• Brief: Each entry is to be restated word for word, with nothing omitted.

• Raw data:
○ ○ ○ ○ ○ ○ ○

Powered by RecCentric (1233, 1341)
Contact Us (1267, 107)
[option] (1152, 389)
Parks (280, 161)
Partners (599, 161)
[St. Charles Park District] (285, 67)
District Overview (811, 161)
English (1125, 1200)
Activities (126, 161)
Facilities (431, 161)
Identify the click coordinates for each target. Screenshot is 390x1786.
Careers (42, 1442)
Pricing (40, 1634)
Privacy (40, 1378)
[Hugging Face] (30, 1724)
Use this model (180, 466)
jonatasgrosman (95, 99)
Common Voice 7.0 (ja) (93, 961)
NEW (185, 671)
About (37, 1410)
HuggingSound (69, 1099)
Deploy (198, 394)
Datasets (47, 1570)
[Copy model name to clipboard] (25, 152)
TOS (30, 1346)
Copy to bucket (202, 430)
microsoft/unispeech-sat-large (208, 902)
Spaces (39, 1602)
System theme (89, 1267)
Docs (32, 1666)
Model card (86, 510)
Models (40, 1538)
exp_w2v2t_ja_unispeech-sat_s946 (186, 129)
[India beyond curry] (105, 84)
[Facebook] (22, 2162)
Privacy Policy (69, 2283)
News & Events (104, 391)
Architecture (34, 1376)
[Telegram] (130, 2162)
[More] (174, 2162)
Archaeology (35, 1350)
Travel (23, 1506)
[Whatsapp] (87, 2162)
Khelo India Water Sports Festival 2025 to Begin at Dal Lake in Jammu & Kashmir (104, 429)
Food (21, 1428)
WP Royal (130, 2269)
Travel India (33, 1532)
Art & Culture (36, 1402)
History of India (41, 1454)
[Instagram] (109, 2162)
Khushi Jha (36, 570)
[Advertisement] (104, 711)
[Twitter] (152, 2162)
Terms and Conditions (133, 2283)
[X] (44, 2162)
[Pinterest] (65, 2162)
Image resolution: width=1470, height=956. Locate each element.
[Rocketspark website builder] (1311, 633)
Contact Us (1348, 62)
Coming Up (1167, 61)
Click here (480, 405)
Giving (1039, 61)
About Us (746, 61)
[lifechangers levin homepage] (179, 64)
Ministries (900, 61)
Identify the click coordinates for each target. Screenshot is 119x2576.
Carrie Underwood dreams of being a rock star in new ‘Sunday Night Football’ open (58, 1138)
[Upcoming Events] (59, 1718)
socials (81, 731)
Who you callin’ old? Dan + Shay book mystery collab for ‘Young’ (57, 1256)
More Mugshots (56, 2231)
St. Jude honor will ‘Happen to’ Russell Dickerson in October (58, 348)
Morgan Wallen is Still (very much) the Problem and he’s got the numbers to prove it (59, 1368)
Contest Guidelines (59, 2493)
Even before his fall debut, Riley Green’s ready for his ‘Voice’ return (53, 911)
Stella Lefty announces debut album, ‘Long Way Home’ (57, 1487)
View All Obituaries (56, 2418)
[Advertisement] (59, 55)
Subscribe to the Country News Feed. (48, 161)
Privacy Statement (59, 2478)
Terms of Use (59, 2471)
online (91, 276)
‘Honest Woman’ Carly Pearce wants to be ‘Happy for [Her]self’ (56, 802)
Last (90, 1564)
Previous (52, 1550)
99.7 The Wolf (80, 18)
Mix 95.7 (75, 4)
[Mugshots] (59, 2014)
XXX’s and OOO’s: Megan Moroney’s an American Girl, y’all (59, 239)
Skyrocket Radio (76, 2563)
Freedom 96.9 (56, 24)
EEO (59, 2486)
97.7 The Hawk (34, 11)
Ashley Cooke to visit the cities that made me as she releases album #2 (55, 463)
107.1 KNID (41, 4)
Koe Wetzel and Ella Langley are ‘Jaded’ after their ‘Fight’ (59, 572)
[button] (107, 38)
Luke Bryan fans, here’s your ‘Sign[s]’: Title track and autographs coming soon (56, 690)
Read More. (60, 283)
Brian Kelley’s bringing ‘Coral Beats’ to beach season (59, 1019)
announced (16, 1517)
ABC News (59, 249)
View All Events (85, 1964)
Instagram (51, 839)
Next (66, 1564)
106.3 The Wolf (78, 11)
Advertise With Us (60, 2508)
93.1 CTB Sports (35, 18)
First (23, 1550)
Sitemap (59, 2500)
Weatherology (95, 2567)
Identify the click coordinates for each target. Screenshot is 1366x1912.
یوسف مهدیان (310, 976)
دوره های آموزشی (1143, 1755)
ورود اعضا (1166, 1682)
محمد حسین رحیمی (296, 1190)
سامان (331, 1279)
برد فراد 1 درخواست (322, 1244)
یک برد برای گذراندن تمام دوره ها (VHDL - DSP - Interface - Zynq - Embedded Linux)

○ ○ ○ ○ ○ ○ ○

• Result:
Powered by RecCentric (1233, 1341)
Contact Us (1267, 107)
[option] (1152, 389)
Parks (280, 161)
Partners (599, 161)
[St. Charles Park District] (285, 67)
District Overview (811, 161)
English (1125, 1200)
Activities (126, 161)
Facilities (431, 161)
Identify the click coordinates for each target. Screenshot is 390x1786.
Careers (42, 1442)
Pricing (40, 1634)
Privacy (40, 1378)
[Hugging Face] (30, 1724)
Use this model (180, 466)
jonatasgrosman (95, 99)
Common Voice 7.0 (ja) (93, 961)
NEW (185, 671)
About (37, 1410)
HuggingSound (69, 1099)
Deploy (198, 394)
Datasets (47, 1570)
[Copy model name to clipboard] (25, 152)
TOS (30, 1346)
Copy to bucket (202, 430)
microsoft/unispeech-sat-large (208, 902)
Spaces (39, 1602)
System theme (89, 1267)
Docs (32, 1666)
Model card (86, 510)
Models (40, 1538)
exp_w2v2t_ja_unispeech-sat_s946 (186, 129)
[India beyond curry] (105, 84)
[Facebook] (22, 2162)
Privacy Policy (69, 2283)
News & Events (104, 391)
Architecture (34, 1376)
[Telegram] (130, 2162)
[More] (174, 2162)
Archaeology (35, 1350)
Travel (23, 1506)
[Whatsapp] (87, 2162)
Khelo India Water Sports Festival 2025 to Begin at Dal Lake in Jammu & Kashmir (104, 429)
Food (21, 1428)
WP Royal (130, 2269)
Travel India (33, 1532)
Art & Culture (36, 1402)
History of India (41, 1454)
[Instagram] (109, 2162)
Khushi Jha (36, 570)
[Advertisement] (104, 711)
[Twitter] (152, 2162)
Terms and Conditions (133, 2283)
[X] (44, 2162)
[Pinterest] (65, 2162)
Image resolution: width=1470, height=956. Locate each element.
[Rocketspark website builder] (1311, 633)
Contact Us (1348, 62)
Coming Up (1167, 61)
Click here (480, 405)
Giving (1039, 61)
About Us (746, 61)
[lifechangers levin homepage] (179, 64)
Ministries (900, 61)
Identify the click coordinates for each target. Screenshot is 119x2576.
Carrie Underwood dreams of being a rock star in new ‘Sunday Night Football’ open (58, 1138)
[Upcoming Events] (59, 1718)
socials (81, 731)
Who you callin’ old? Dan + Shay book mystery collab for ‘Young’ (57, 1256)
More Mugshots (56, 2231)
St. Jude honor will ‘Happen to’ Russell Dickerson in October (58, 348)
Morgan Wallen is Still (very much) the Problem and he’s got the numbers to prove it (59, 1368)
Contest Guidelines (59, 2493)
Even before his fall debut, Riley Green’s ready for his ‘Voice’ return (53, 911)
Stella Lefty announces debut album, ‘Long Way Home’ (57, 1487)
View All Obituaries (56, 2418)
[Advertisement] (59, 55)
Subscribe to the Country News Feed. (48, 161)
Privacy Statement (59, 2478)
Terms of Use (59, 2471)
online (91, 276)
‘Honest Woman’ Carly Pearce wants to be ‘Happy for [Her]self’ (56, 802)
Last (90, 1564)
Previous (52, 1550)
99.7 The Wolf (80, 18)
Mix 95.7 (75, 4)
[Mugshots] (59, 2014)
XXX’s and OOO’s: Megan Moroney’s an American Girl, y’all (59, 239)
Skyrocket Radio (76, 2563)
Freedom 96.9 (56, 24)
EEO (59, 2486)
97.7 The Hawk (34, 11)
Ashley Cooke to visit the cities that made me as she releases album #2 (55, 463)
107.1 KNID (41, 4)
Koe Wetzel and Ella Langley are ‘Jaded’ after their ‘Fight’ (59, 572)
[button] (107, 38)
Luke Bryan fans, here’s your ‘Sign[s]’: Title track and autographs coming soon (56, 690)
Read More. (60, 283)
Brian Kelley’s bringing ‘Coral Beats’ to beach season (59, 1019)
announced (16, 1517)
ABC News (59, 249)
View All Events (85, 1964)
Instagram (51, 839)
Next (66, 1564)
106.3 The Wolf (78, 11)
Advertise With Us (60, 2508)
93.1 CTB Sports (35, 18)
First (23, 1550)
Sitemap (59, 2500)
Weatherology (95, 2567)
Identify the click coordinates for each target. Screenshot is 1366x1912.
یوسف مهدیان (310, 976)
دوره های آموزشی (1143, 1755)
ورود اعضا (1166, 1682)
محمد حسین رحیمی (296, 1190)
سامان (331, 1279)
برد فراد 1 درخواست (322, 1244)
یک برد برای گذراندن تمام دوره ها (VHDL - DSP - Interface - Zynq - Embedded Linux)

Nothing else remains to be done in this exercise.